> _AUSZUG_
⁂
4. Abschnitt: Elektronische Plattform zur Erbringung von Behördenleistungen

Art. 9 Zweck
¹ Das Staatssekretariat für Wirtschaft (SECO) betreibt eine zentrale elektronische Plattform zur erleichterten Erbringung von Behördenleistungen für Unternehmen und andere UID-Einheiten nach dem Bundesgesetz vom 18. Juni 2010³ über die Unternehmens-Identifikationsnummer.
² Es kann die Plattform auch für Einzelpersonen öffnen, soweit die ihnen angebotenen Behördenleistungen mit denjenigen für Unternehmen und andere UID-Einheiten vergleichbar sind.
³ SR 431.03
Art. 10 Funktionen
¹ Die Plattform unterstützt die Benutzerinnen und Benutzer bei der Kommunikation mit den Behörden.
² Sie bietet den Benutzerinnen und Benutzern die folgenden Möglichkeiten, soweit das anwendbare Recht dem nicht entgegensteht:
a. Daten zur späteren Verwendung für die Kommunikation mit den Behörden zu erfassen und zu verwalten;
b. Daten aus amtlichen Registern zu importieren;
c. Dokumente an Behörden zu übermitteln oder von einer Behörde zu empfangen.
³ Sie stellt den Behörden Schnittstellen für die Anbindung ihrer Systeme zur Verfügung.
Art. 11 ⁴
⁴ Tritt zu einem späteren Zeitpunkt in Kraft.
⁂
> _AUFGABE 1_
Wer betreibt laut dem Auszug die zentrale elektronische Plattform?
Der Auszug und die Einträge haben nichts miteinander zu tun.
⁂
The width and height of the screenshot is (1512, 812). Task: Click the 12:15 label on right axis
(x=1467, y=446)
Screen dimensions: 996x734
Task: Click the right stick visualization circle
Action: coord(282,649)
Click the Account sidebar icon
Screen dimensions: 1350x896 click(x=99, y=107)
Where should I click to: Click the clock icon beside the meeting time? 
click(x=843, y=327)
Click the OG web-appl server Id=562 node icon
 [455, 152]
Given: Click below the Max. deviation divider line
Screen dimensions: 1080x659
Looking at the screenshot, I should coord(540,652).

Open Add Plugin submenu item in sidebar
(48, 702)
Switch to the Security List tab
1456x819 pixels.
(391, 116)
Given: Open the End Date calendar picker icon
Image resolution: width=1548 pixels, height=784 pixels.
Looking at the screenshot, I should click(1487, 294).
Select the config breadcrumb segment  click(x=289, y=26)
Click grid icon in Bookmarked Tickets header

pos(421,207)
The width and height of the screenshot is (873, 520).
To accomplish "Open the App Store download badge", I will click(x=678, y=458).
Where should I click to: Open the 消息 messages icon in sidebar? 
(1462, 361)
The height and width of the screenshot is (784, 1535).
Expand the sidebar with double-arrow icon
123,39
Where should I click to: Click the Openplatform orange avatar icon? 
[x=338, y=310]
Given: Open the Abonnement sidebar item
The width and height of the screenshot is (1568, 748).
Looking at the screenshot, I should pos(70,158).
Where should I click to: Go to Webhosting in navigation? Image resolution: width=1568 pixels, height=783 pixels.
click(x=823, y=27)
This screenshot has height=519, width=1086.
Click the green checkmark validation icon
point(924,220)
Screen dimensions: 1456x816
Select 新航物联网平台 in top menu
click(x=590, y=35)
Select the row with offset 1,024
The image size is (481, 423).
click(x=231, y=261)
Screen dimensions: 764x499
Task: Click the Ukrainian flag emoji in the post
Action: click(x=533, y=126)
⁂
> _AUFGABE 2_
Gib aus den Einträgen den Teil, der mit der Zeile mit „Open Add Plugin submenu item in sidebar“ beginnt und mit der Zeile mit „will click(x=678, y=458).“ endet, als Markdown-Tabelle mit den Spalten „Nr“ und „Zeile“ aus. Leere Zeilen lässt du weg.

> _LÖSUNG 1_
Das Staatssekretariat für Wirtschaft (SECO).

> _LÖSUNG 2_
| Nr | Zeile |
|---|---|
| 1 | Open Add Plugin submenu item in sidebar |
| 2 | (48, 702) |
| 3 | Switch to the Security List tab |
| 4 | 1456x819 pixels. |
| 5 | (391, 116) |
| 6 | Given: Open the End Date calendar picker icon |
| 7 | Image resolution: width=1548 pixels, height=784 pixels. |
| 8 | Looking at the screenshot, I should click(1487, 294). |
| 9 | Select the config breadcrumb segment  click(x=289, y=26) |
| 10 | Click grid icon in Bookmarked Tickets header |
| 11 | pos(421,207) |
| 12 | The width and height of the screenshot is (873, 520). |
| 13 | To accomplish "Open the App Store download badge", I will click(x=678, y=458). |